───── DATASET EXCERPTS

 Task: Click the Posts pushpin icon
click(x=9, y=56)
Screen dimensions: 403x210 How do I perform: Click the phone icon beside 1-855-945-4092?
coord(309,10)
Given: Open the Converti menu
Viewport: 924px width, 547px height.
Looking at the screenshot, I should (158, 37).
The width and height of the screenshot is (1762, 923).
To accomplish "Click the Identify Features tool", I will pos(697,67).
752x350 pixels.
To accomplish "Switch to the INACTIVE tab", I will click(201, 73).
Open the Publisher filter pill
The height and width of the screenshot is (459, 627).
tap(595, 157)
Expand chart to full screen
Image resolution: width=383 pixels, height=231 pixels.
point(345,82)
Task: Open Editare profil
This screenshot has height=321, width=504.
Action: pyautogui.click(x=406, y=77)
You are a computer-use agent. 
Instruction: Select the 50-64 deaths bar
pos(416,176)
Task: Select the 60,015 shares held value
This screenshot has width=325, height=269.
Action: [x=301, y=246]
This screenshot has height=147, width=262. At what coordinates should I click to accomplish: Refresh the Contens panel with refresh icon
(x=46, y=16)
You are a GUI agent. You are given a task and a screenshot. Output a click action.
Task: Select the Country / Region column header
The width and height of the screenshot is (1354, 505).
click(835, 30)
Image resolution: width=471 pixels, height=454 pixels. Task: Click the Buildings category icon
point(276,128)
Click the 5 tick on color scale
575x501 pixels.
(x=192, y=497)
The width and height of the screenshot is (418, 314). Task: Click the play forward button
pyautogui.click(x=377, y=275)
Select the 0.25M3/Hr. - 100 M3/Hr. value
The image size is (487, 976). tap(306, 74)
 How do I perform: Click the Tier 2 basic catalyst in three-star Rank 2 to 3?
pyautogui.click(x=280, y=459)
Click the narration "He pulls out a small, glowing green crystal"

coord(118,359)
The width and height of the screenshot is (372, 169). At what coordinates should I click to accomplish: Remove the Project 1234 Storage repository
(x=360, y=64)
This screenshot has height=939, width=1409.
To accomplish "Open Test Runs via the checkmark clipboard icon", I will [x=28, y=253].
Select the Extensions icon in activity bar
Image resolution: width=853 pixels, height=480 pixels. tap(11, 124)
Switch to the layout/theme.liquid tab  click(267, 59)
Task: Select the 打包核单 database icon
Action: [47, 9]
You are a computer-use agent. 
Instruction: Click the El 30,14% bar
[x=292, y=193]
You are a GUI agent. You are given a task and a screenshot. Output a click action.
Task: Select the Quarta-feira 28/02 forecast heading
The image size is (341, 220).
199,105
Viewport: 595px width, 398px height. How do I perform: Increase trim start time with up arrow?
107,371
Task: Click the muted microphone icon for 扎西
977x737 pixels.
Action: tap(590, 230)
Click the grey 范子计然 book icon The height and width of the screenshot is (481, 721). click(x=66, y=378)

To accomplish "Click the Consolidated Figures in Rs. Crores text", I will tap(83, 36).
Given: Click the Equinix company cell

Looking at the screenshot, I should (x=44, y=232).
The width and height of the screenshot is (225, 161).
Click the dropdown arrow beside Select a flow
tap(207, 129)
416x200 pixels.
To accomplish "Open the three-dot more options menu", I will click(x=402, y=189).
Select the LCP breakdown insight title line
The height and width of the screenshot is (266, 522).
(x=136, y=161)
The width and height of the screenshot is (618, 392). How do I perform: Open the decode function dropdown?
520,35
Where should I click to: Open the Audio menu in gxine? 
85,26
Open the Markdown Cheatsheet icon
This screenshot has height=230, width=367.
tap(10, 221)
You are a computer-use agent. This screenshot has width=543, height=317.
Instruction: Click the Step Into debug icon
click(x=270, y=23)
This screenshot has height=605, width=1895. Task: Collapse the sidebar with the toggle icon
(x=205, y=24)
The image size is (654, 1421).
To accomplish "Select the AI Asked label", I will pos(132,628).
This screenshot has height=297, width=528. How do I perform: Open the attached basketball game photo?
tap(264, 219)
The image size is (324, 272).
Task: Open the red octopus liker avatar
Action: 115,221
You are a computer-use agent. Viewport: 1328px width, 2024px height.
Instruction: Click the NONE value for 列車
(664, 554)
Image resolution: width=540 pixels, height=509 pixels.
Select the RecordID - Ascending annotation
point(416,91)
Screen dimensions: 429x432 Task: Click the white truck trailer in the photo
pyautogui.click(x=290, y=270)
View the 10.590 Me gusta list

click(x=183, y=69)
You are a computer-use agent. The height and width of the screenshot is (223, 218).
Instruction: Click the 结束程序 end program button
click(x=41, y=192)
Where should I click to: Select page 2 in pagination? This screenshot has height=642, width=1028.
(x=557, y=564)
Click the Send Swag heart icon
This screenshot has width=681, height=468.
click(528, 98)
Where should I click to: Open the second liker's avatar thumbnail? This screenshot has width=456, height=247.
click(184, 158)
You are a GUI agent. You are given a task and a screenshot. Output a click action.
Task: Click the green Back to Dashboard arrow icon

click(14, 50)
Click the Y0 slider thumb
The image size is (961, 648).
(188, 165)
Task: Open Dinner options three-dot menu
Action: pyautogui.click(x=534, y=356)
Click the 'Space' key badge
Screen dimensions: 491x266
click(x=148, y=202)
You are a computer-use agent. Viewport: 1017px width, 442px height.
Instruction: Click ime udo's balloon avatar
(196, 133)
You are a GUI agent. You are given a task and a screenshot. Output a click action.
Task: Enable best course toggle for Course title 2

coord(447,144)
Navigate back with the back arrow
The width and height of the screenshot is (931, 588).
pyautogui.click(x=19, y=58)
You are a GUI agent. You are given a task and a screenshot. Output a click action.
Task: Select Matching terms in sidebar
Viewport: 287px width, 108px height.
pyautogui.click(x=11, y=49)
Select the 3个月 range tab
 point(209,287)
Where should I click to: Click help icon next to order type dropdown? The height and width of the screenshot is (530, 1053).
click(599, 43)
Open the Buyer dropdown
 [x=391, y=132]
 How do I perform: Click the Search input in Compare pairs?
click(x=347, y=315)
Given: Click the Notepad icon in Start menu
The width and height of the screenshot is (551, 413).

──────────

» TASK
Copy the lines from the entries above in which the word "will" appears.

» YOUR RESPONSE
To accomplish "Click the Identify Features tool", I will pos(697,67).
To accomplish "Switch to the INACTIVE tab", I will click(201, 73).
To accomplish "Open Test Runs via the checkmark clipboard icon", I will [x=28, y=253].
To accomplish "Click the Consolidated Figures in Rs. Crores text", I will tap(83, 36).
To accomplish "Open the three-dot more options menu", I will click(x=402, y=189).
To accomplish "Select the AI Asked label", I will pos(132,628).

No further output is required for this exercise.